Environment
NetIQ Self Service Password Reset (SSPR)
Active Directory (AD)
LDAP/LDAPS
Situation
- ERROR, auth.SessionAuthenticator, {129} ldap error during search: 5016 ERROR_CANT_MATCH_USER (ldap error during searchID=xx, error=javax.naming.PartialResultException, cause:javax.naming.CommunicationException: mydomain.com:636, cause:java.net.SocketException: Connection reset) [xx.xx.xx.xx]

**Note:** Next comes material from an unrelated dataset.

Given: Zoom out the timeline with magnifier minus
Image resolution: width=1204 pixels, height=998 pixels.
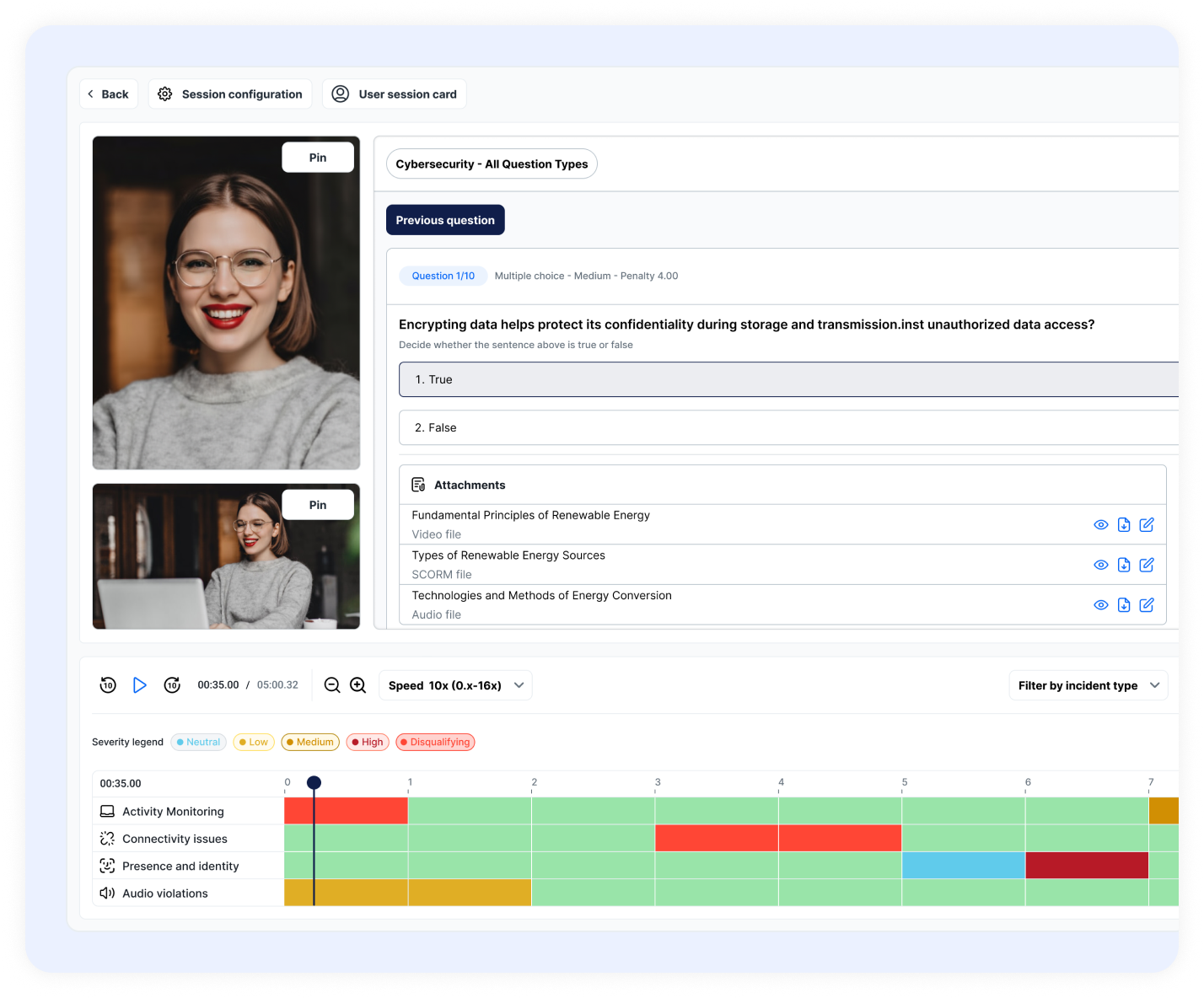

- Intermittently unable to log in to SSPR
Resolution
Ensure that all AD Domain Controllers are configured to use LDAP and are accessible to SSPR.
Cause
AD uses referrals and so when SSPR does a search, a list of LDAP servers is returned. SSPR will then attempt to use one or more of those servers. If a server it is trying to access does not have LDAP configured, has an invalid certificate or is otherwise inaccessible, a 5016 ERROR_CANT_MATCH_USER error will be returned.
Additional Information
A network (e.g. Wireshark, tcpdump) trace shows the server responds to a query such as
standard DNS query myserver.mydomain.com
With multiple servers.
DNS requests of the form
standard DNS query ForestDnsZones.mydomain.comstandard DNS query DomainDnsZones.mydomain.com
and the servers listed in the responses to these requests will also need to be accessible.
Turning off referrals in SSPR [Configuration Editor -> LDAP -> LDAP Settings -> Global -> Follow LDAP Referrals] may work if AD itself is set up not to need them (all objects and OUs are available on one server) but if this is not the case then AD may then return a Not Found error.
Currently [December 2016] manually editing /etc/hosts will not work as this file is ignored by SSPR. This has been reported to Engineering.